Park activists squared off against lawyers for the city and state over the current plan for transforming the desolate piers and waterfront space under the Brooklyn side of the Brooklyn Bridge into parkland.
The Empire State Development Corp., which is supervising the park project, has allocated a fraction of the available 85 acres for developers to build residential towers and a hotel.
Critics of the state’s current plan say the final site will be a well-manicured lawn for the residents who move in, rather than a genuine park. While private restaurants in parks have long been a familiar sight, critics say condos and apartments are not.
“There will be Fresh Direct trucks delivering groceries,” a park activist, Judi Francis, said outside the court yesterday. “When a child decides to kick a ball, it will bounce off of someone’s house.”
Ms. Francis is president of the Brooklyn Bridge Park Defense Fund, which filed a lawsuit last month challenging the high-rise housing as a violation of an earlier agreement reached by the city and state.

Available data:

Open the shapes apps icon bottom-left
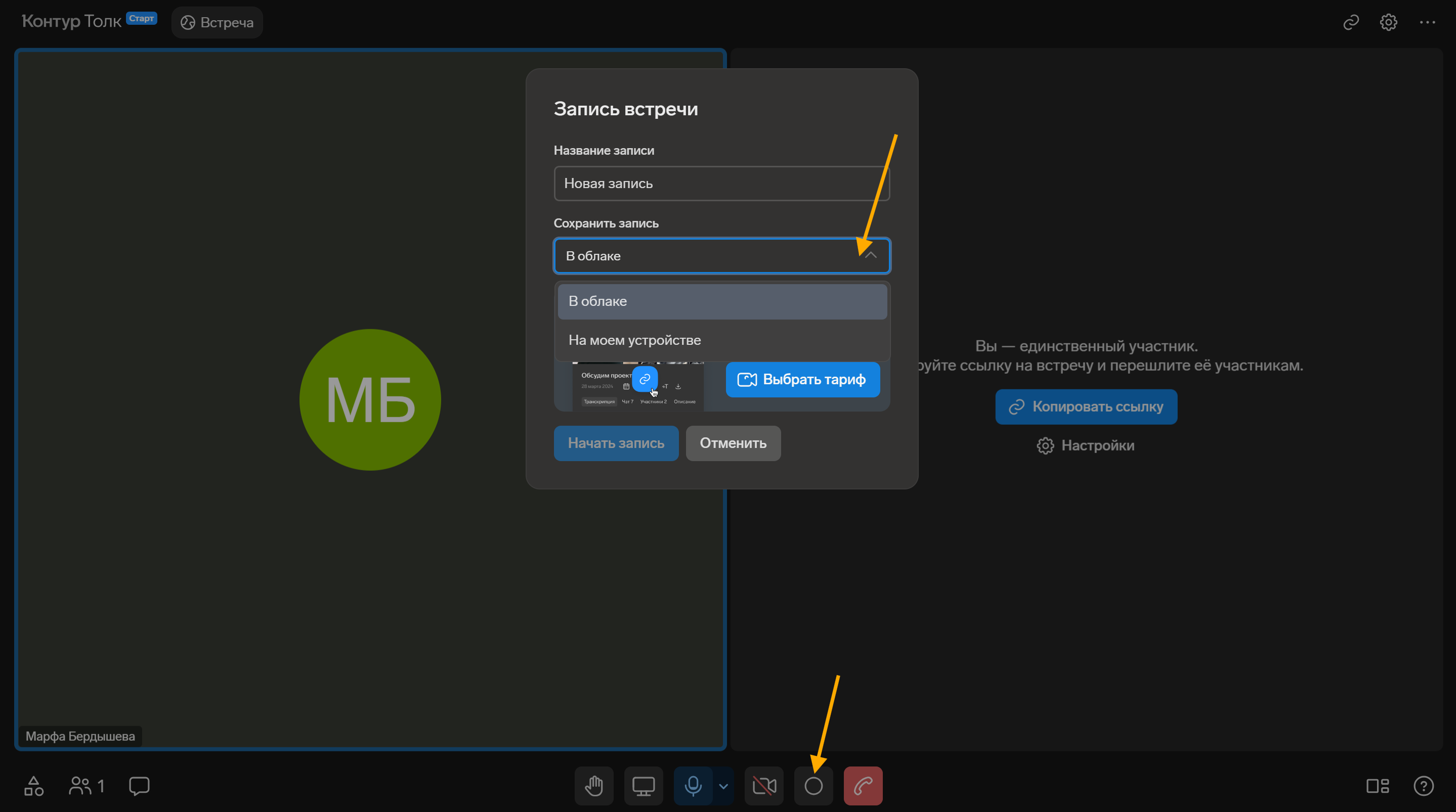 click(34, 785)
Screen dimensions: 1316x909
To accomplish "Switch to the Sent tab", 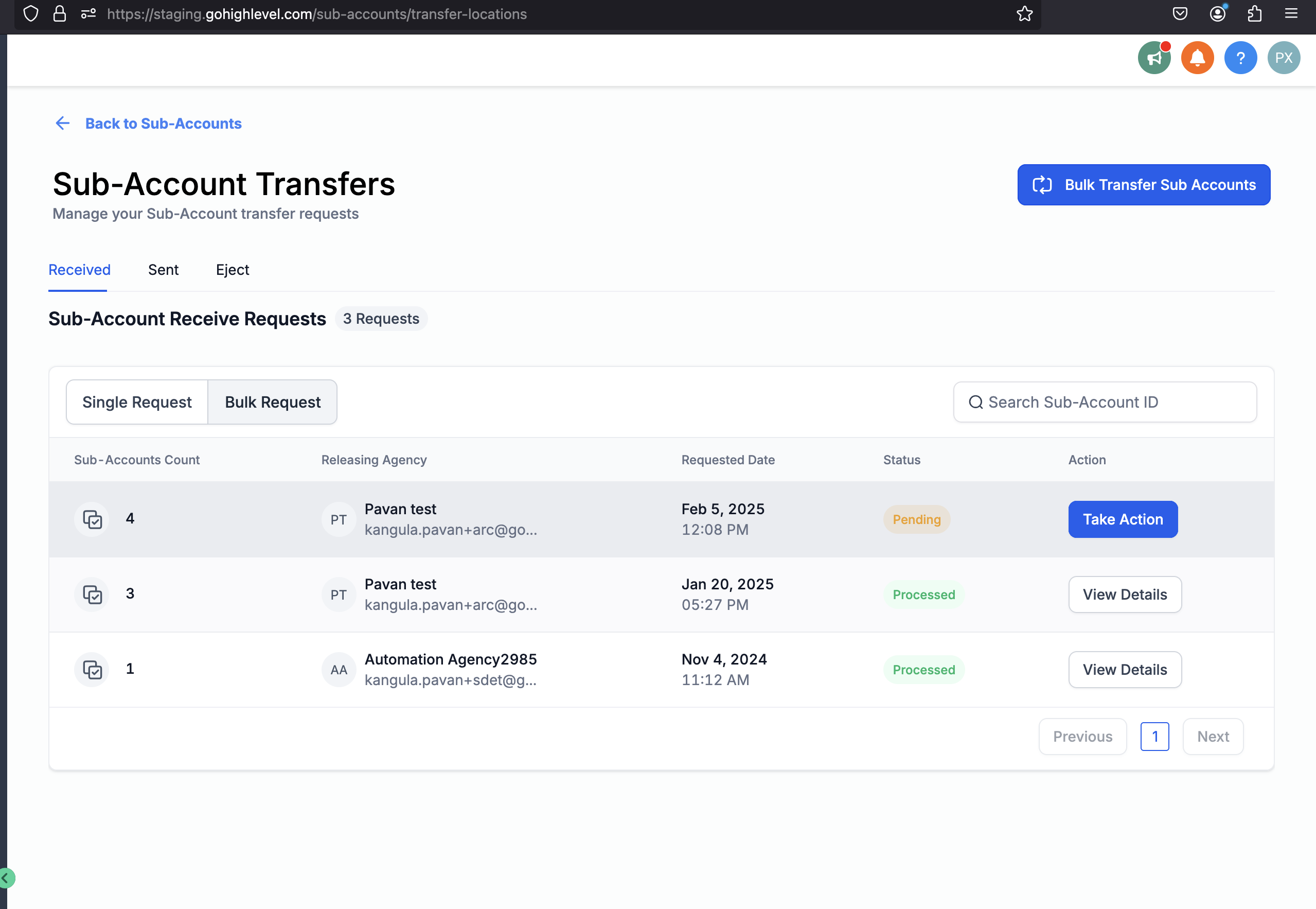I will tap(164, 270).
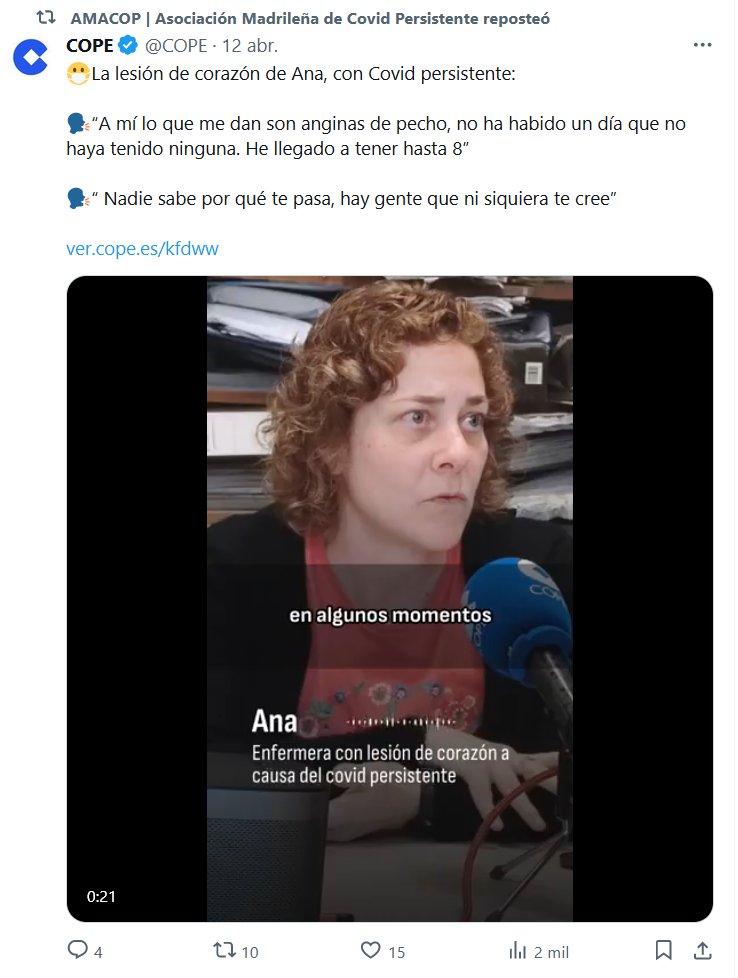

Set of tasks:
A - In the Brooklyn Bridge Park excerpt, shorten the paragraph that begins "Critics of the state's current plan" to a single sentence that keeps its main points.
B - Copy a passage from the Brooklyn Bridge Park excerpt word for word. Begin at the words "Park activists squared" and stop after "Bridge into parkland.".

Responses to the exercise:
A - Critics say the state's plan will yield a well-kept lawn for incoming residents instead of a real park, and that although private restaurants in parks are familiar, condos and apartments are not.

B -
Park activists squared off against lawyers for the city and state over the current plan for transforming the desolate piers and waterfront space under the Brooklyn side of the Brooklyn Bridge into parkland.